Textauszug:

--

ÖVP: Identitären-Verbot als Koalitionsbedingung

Klubchef Wöginger nennt Kickl "Schutzpatron der Identitären" - Grüne öffnen sich für Türkis-Grün

Die ÖVP verstärkt nach dem Nein des geschäftsführenden FP-Klubobmanns Herbert Kickl zum Verbot der Identitären Bewegung ihre entsprechende Forderung. ÖVP-Klubchef August Wöginger erklärte am Sonntag, "dass das Verbot der Identitären in einer zukünftigen Regierung angegangen werden muss". Indes öffnen sich erste Grüne für eine mögliche Koalition mit der ÖVP unter Kurz nach der Nationalratswahl.

von
Wahlkampf - ÖVP: Identitären-Verbot als Koalitionsbedingung

Wöginger untermauerte in einem schriftlichen Statement gegenüber der APA damit die bereits von seinem ÖVP-Kollegen Gernot Blümel aufgestellte Forderung. Ein Verbot der vom Bundesamt für Verfassungsschutz und Terrorismusschutz (BVT) als rechtsextrem eingestuften Identitären "muss im nächsten Koalitionsvertrag stehen".

"Extremismus hat keinen Platz"

Das Nein Kickls kritisierte er scharf: Dass "ausgerechnet Herbert Kickl nun zum obersten Schutzpatron der Identitären" werde, sei "besonders pikant". "Wir sagen klipp und klar, Extremismus, sei es der politische Islam oder Organisationen wie die Identitären haben in Österreich keinen Platz. Wir wollen nicht, dass das Vereinsrecht für derartige gefährliche Ideologien und Strömungen missbraucht wird", so Wöginger.

Verfassungsschutzbericht "neu ordnen"

--

Gezeigtes Material:
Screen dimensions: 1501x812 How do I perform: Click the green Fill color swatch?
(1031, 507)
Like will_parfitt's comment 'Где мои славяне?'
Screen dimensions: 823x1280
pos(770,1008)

--

Ziel der Übung:
Beantworte bitte anhand des Textauszugs diese Fragen:
(a) Welcher ÖVP-Kollege hatte die Forderung nach einem Verbot der Identitären bereits vor Wöginger aufgestellt?
(b) Welche Behörde hat die Identitären als rechtsextrem eingestuft?
(c) Welche zwei Formen von Extremismus nennt Wöginger, die in Österreich keinen Platz haben?

Vollständige Antwort:
(a) Gernot Blümel
(b) Das Bundesamt für Verfassungsschutz und Terrorismusschutz (BVT)
(c) Den politischen Islam und Organisationen wie die Identitären